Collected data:

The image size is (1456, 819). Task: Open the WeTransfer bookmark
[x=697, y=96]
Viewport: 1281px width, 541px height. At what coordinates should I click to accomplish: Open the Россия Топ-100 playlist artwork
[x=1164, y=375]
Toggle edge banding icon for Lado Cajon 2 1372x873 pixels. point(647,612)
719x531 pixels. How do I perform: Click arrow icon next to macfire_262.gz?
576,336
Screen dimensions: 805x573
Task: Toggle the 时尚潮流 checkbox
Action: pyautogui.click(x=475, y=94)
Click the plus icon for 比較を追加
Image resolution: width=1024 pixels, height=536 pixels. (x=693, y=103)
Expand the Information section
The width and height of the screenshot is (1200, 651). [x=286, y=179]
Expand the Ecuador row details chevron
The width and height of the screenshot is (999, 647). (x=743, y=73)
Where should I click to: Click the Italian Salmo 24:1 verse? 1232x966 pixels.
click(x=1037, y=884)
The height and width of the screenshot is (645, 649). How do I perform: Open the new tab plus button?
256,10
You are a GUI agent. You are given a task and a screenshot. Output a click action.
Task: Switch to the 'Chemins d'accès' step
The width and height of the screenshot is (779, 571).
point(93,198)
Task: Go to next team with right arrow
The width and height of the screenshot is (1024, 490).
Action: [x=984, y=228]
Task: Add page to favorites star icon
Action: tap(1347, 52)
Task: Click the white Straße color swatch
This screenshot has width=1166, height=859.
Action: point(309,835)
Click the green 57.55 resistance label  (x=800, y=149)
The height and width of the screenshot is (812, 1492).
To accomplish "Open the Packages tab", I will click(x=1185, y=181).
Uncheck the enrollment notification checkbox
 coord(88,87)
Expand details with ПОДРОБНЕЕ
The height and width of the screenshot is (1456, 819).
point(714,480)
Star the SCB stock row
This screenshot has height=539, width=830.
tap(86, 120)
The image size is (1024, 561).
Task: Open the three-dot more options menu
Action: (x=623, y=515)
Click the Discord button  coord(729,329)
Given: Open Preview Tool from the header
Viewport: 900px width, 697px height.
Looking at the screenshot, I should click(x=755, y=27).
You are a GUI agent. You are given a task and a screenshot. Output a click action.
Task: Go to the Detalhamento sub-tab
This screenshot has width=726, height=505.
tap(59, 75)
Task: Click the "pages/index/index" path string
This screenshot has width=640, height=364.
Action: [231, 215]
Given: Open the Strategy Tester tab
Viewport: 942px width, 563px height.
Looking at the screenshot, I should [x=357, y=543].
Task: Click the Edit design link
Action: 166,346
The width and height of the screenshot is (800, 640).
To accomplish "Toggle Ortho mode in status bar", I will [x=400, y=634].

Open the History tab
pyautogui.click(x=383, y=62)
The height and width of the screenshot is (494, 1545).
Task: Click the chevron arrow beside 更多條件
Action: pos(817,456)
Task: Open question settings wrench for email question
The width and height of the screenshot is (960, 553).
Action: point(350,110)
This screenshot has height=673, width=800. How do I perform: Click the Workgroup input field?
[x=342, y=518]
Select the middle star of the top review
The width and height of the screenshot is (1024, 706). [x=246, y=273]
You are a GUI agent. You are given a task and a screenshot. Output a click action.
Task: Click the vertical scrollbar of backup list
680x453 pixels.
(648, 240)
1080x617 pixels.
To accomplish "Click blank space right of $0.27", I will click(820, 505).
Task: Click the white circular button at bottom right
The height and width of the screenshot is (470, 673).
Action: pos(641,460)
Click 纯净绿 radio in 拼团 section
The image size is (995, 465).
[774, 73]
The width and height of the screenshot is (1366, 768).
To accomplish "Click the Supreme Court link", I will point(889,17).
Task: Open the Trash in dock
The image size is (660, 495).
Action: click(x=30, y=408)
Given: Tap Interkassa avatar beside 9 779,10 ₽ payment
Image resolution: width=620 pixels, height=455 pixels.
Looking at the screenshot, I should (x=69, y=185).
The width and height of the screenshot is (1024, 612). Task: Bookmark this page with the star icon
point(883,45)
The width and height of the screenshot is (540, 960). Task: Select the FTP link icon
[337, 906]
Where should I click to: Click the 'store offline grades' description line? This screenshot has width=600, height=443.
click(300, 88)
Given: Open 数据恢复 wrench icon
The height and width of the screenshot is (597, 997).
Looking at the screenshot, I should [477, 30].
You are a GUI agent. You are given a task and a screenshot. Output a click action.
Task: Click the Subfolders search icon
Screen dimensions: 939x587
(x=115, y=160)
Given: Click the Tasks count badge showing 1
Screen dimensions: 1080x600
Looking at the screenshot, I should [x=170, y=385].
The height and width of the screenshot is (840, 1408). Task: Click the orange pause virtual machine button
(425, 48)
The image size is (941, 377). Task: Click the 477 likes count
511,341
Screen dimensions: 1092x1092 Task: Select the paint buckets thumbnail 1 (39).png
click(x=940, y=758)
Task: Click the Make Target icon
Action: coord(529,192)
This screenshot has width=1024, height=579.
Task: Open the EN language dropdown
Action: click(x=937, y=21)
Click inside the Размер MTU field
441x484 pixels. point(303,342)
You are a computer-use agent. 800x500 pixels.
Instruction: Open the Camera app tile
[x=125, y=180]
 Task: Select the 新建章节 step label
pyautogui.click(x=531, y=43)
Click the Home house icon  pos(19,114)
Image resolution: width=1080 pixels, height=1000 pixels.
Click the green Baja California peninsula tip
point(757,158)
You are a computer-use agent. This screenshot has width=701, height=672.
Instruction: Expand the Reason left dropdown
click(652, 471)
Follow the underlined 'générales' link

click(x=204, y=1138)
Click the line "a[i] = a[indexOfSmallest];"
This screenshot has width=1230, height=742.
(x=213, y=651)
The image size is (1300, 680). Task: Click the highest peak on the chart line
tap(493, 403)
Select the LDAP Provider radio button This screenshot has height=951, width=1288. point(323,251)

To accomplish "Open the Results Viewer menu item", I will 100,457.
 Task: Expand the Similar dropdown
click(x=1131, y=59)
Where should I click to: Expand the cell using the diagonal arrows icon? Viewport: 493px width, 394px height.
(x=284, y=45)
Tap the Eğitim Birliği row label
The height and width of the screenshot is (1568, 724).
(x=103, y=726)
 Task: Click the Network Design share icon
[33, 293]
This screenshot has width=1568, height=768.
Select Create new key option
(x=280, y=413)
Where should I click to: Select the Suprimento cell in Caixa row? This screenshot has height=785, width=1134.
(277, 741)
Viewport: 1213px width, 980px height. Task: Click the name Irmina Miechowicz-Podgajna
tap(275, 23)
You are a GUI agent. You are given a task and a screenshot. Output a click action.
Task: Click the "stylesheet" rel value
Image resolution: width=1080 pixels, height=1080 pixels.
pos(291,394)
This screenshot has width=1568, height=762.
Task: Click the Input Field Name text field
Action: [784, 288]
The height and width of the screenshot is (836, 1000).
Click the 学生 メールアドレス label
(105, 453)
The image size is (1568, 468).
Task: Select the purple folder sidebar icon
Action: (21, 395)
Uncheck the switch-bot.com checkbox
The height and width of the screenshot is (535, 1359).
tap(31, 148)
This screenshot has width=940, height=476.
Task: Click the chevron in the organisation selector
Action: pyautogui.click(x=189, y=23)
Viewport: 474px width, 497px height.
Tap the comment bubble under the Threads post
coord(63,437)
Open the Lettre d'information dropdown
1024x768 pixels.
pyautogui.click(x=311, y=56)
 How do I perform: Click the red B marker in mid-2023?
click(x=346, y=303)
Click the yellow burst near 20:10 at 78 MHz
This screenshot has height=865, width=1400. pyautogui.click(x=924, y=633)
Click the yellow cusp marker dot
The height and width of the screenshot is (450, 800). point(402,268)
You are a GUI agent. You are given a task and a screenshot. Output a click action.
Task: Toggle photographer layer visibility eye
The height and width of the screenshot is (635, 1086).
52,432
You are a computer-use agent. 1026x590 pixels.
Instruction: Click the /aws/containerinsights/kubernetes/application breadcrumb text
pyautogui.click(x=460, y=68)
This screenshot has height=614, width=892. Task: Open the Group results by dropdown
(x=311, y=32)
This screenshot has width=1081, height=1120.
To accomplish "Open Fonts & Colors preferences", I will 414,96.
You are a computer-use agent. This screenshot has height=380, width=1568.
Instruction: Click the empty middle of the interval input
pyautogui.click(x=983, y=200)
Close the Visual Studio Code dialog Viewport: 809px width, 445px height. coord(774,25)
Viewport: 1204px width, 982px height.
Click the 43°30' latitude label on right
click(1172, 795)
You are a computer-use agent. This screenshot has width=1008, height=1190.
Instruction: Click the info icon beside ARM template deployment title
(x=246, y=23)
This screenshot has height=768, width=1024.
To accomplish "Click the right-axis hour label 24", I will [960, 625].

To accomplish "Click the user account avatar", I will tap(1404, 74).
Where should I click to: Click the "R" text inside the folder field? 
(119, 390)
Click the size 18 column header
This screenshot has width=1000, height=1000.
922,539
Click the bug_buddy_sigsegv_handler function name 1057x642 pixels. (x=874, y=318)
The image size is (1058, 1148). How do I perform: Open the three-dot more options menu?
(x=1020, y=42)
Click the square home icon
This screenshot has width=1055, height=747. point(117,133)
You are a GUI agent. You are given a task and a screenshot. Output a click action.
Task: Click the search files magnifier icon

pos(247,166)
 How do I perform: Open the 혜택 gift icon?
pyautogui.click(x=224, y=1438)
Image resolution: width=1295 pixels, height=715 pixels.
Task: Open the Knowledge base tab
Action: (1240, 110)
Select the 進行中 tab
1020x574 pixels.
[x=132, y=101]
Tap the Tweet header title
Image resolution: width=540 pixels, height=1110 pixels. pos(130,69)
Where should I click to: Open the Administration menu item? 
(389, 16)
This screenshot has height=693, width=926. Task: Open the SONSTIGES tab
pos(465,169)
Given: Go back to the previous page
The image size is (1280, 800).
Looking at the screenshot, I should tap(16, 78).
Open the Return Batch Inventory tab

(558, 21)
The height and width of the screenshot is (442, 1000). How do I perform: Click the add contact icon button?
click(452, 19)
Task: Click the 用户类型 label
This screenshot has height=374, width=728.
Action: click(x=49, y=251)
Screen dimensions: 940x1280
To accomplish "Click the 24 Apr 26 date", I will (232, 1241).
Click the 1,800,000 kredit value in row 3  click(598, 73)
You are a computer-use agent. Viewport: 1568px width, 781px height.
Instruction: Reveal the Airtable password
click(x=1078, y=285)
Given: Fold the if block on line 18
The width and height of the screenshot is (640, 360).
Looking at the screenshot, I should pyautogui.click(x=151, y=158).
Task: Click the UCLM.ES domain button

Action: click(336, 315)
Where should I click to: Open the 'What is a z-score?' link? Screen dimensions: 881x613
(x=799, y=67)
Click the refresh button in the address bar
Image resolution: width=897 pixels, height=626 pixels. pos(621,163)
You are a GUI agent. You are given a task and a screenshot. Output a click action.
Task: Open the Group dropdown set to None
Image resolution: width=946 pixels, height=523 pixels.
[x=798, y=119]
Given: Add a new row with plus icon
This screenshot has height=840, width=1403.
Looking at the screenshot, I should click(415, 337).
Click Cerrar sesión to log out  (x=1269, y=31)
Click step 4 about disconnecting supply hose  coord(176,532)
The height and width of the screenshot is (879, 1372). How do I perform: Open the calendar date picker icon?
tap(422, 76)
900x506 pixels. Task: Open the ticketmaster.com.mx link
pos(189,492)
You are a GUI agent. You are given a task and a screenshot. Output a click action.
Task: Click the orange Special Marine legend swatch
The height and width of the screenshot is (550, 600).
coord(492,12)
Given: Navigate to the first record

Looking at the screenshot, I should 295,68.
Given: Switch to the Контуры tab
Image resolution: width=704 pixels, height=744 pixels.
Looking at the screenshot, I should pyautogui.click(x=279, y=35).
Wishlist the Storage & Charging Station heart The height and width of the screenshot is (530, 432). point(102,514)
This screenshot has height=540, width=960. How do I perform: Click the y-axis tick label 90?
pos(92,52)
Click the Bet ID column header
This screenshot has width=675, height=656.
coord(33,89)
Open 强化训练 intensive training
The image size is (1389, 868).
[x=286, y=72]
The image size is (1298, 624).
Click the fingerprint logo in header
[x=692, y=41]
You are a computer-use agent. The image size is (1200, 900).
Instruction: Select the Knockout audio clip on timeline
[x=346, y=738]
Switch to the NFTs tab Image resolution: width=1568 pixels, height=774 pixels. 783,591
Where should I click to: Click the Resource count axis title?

Exercise: If a line in the entries includes the word "computer", copy that line out.

Exercise solution:
You are a computer-use agent. 800x500 pixels.
You are a computer-use agent. This screenshot has width=701, height=672.
You are a computer-use agent. 1026x590 pixels.
You are a computer-use agent. This screenshot has height=380, width=1568.
You are a computer-use agent. This screenshot has width=1008, height=1190.
You are a computer-use agent. Viewport: 1568px width, 781px height.
You are a computer-use agent. The image size is (1200, 900).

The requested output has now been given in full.